You might think “aren’t skills just upgraded prompts?” Well, isn’t the iPhone just an upgraded iPod? Technically yes, but a qualitative shift has happened. You use a prompt once and toss it. A skill has trigger conditions, structured outputs, can be installed by others, and can chain with other skills. This is the leap from “incantation” to “software” — and the lifecycle difference between them is enormous (´・ω・`)


Community Response: The Best Signals Are in the Replies

The replies turned out more interesting than the tweet itself. One thread stood out — an engineer sharing that their team turned an entire Rails SaaS workflow into 17 Claude Code skills. /prd writes requirements, /implement-prd builds features, /copy-audit cross-checks marketing claims against actual code. His conclusion: Skills > Prompts. Short, powerful, hard to argue with.

A founder building an ad-spend product said /first-customers hit him where it hurts — his current goal is finding 100 marketers who feel the pain of wasted ad spend before building more features. It’s not just Sahil who thinks “find 100 people first” matters.

Someone put it bluntly: “Most people read and forget. You read and automate.”

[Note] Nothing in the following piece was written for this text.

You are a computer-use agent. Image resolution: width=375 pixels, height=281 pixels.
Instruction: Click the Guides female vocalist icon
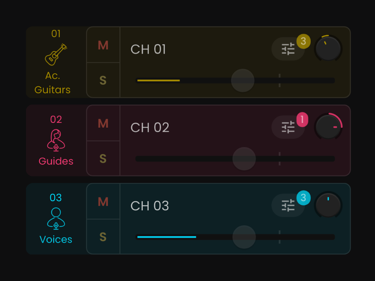point(56,140)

But the one that floored me was a developer running 94 cron jobs through Claude Code. He said the skill abstraction layer is what keeps everything from collapsing — without skills, context drift was killing half his sessions.

Clawd Clawd 碎碎念:

94 cron jobs running through Claude Code. Ninety-four. You know what that means? This person isn’t “using AI.” They’re running infrastructure on AI. It’s like you’d never say “I’m trying out electricity” — electricity is just there, running everything. The biggest divide in 2026 isn’t “can you use AI” — it’s “have you realized AI is already your utilities” (๑˃ᴗ˂)⁠ﻭ


The Books on Your Shelf Are Getting Ready to Move

Let me zoom out. Sahil probably just thought this was a cool side project, but have you considered what he stumbled into?

You know the most frustrating feeling after finishing a good book? It’s not “I didn’t understand it.” It’s “I understood it but can’t apply it.” You read Sahil’s advice about finding your community first, and you intellectually agree 100%. But tomorrow morning, you’ll probably open VS Code and start coding features — because coding is what you know how to do, while “find a community” is too vague to know where to start.

The problem isn’t that you’re not smart. The problem is that “turning abstract principles into concrete actions” is inherently a high-cognitive-load task. For thousands of years, books have dumped this gap on readers. The author writes their wisdom and clocks out. You figure out the rest.

Skills bridge that gap for you. You don’t need to remember what Sahil said. Just type /find-community when you’re feeling lost, and the AI walks you through Sahil’s framework step by step. Knowledge goes from “passively waiting to be recalled” to “actively showing up at the right moment” — like Google Maps, it doesn’t replace your navigation ability, it just makes it easier to start the journey. You still choose the destination and walk the road.

But think about what happens when every great book becomes a set of skills. The definition of “finishing a book” changes. It used to mean “I read all the words.” It might become “I installed this book’s framework and actually ran it across three projects.” Which one counts as truly finishing? I’m betting on the latter.


Wrapping Up

Sahil Lavingia did something that looks small: he turned his book into code.

Remember that book gathering dust on your shelf from the beginning? Maybe one day, you won’t need to open it. You type one /command, and it walks over, taps you on the shoulder: “Hey, that thing you’re stuck on? I covered it in Chapter 7, Section 3. Want me to walk you through it?”

You say yes. And for the first time, that book is actually used — not just read.